Antibodies are specialized proteins produced by B cells, a type of immune cell, in response to pathogens or disease antigens. Through their ability to bind selectively and tightly to disease antigens and through their ability to elicit further responses from immune cells, they can neutralize foreign objects such as bacteria, viruses or other diseased cells. Antibodies have become a popular therapeutic category because they have enabled the development of new drugs against targets not possible with small molecule chemistry, have high specificities for their targets, enable infrequent dosing and can lead to fewer side effects.

Despite growth in the market for antibody drugs, those targeting immune checkpoint proteins may serve an area of considerable unmet medical need. Immune checkpoints are proteins on immune cells that coordinate and regulate appropriate immune responses but can become dysregulated in disease.

The human immune system uses checkpoint proteins as “breaks” to prevent runaway immune activity, which can prove to be debilitating or even deadly. Although checkpoint proteins usually function appropriately to regulate immune responses, cancers can impact their function, which can leave tumors unchecked by the immune system. For example, mechanisms of checkpoint proteins can hinder a natural immune response to cancers or other diseased cells, or cancer cells themselves can sabotage the function of these mechanisms as a defense against an immune response.

> _Things to do_:
1) In the antibody text, which type of immune cell produces antibodies?
2) How would the text on antibodies and immune checkpoints go on from its last sentence? Write the continuation.

> _Provided records_:
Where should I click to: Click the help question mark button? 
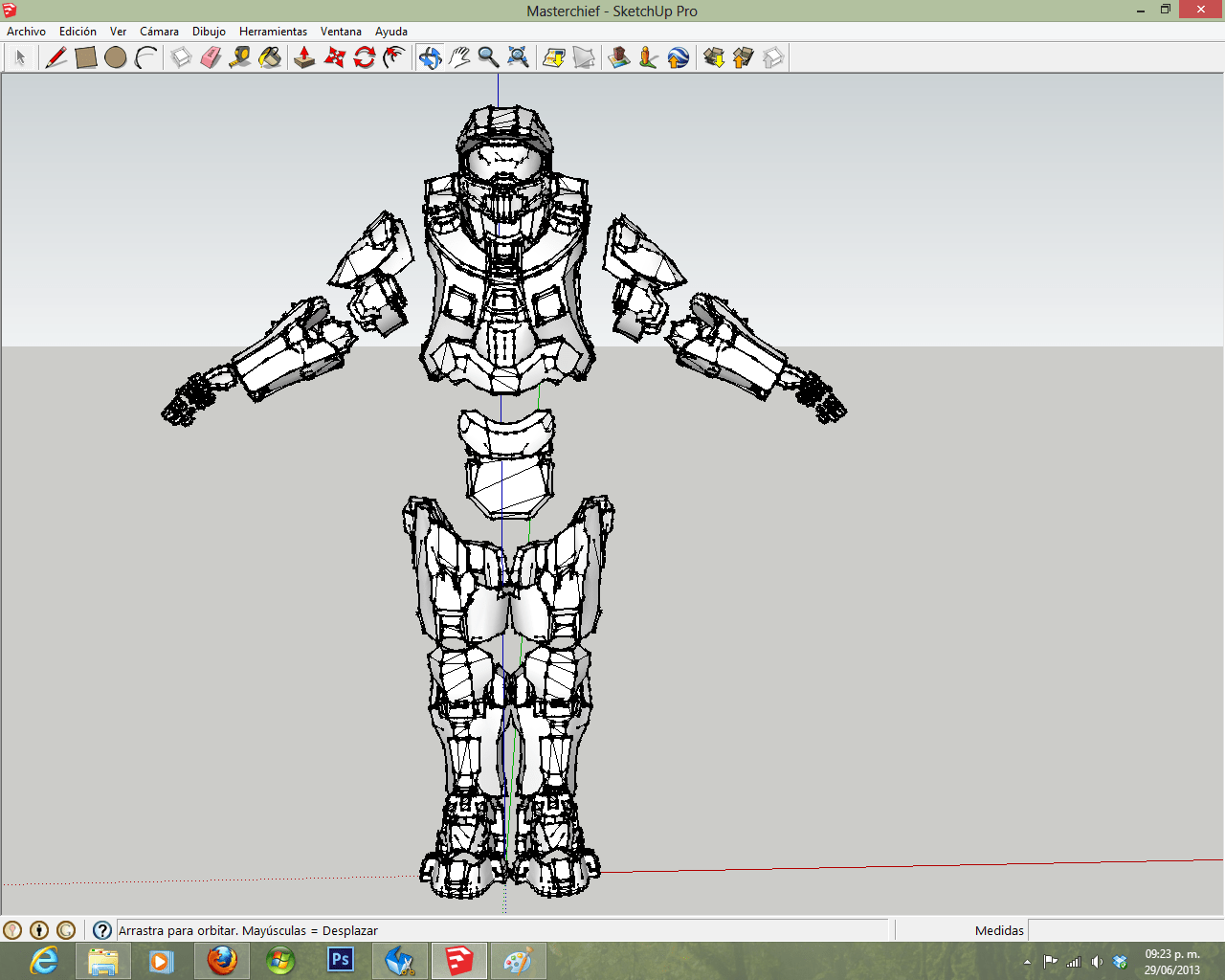click(102, 930)
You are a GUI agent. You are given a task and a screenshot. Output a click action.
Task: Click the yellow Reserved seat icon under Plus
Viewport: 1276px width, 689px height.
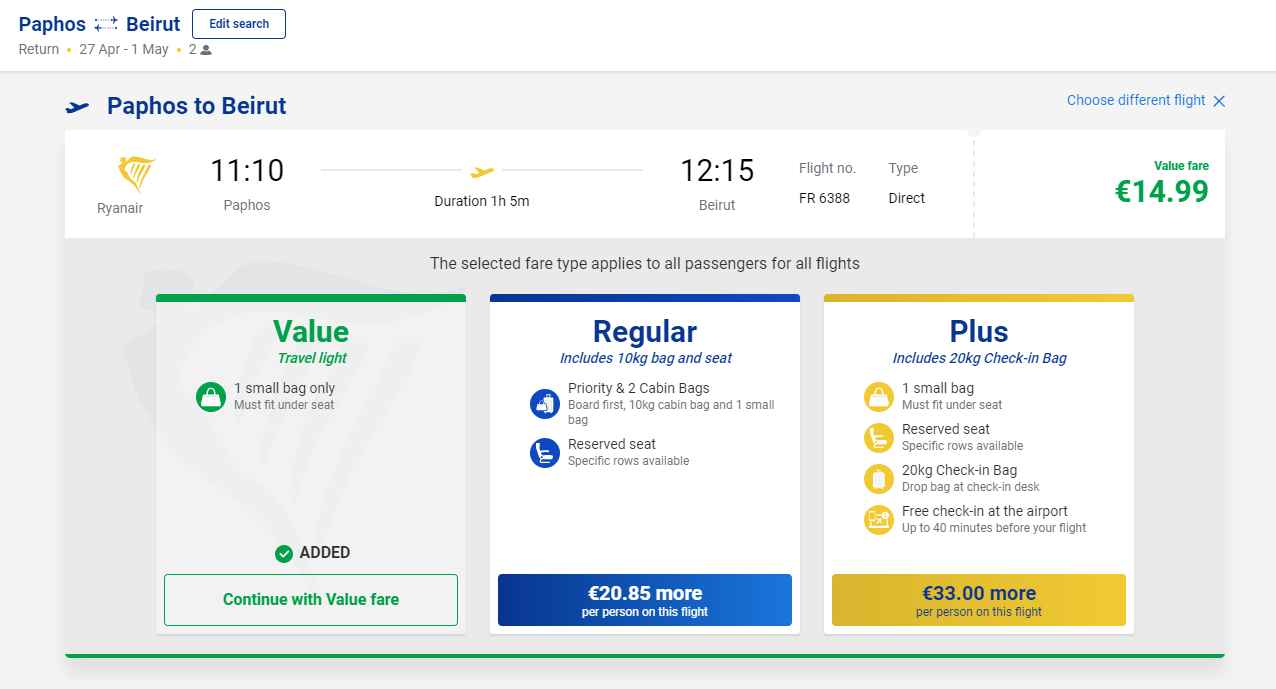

> _Answers_:
1) B cells produce antibodies.

2)
Immunomodulatory antibodies (immunotherapy) bind to protein antigens expressed on the immune cells of patients, rather than to pathogens or diseased cells. Such antibodies that bind to checkpoint proteins either enhance or block specific checkpoint processes. Though poorly understood in humans, it is widely believed that through such host immune cell binding changes in the behavior of immune cells are elicited that help to control the disease process. With these proteins modulated, cancers may be more susceptible to destruction by the body’s immune responses.

A full understanding of the myriad cell types, disease situations and human variability, where immune checkpoints are expressed, and exactly how and when they function, is not currently known. A key bottleneck in the field is limited understanding of human patient immunology at the level of human cells to guide validation and development of best-in-class therapies that effectively target the right patients. Enumeral’s human cell-based evaluation methods along with our unique antibody screening capabilities may provide us with a distinct competitive advantage in the development of immunotherapies.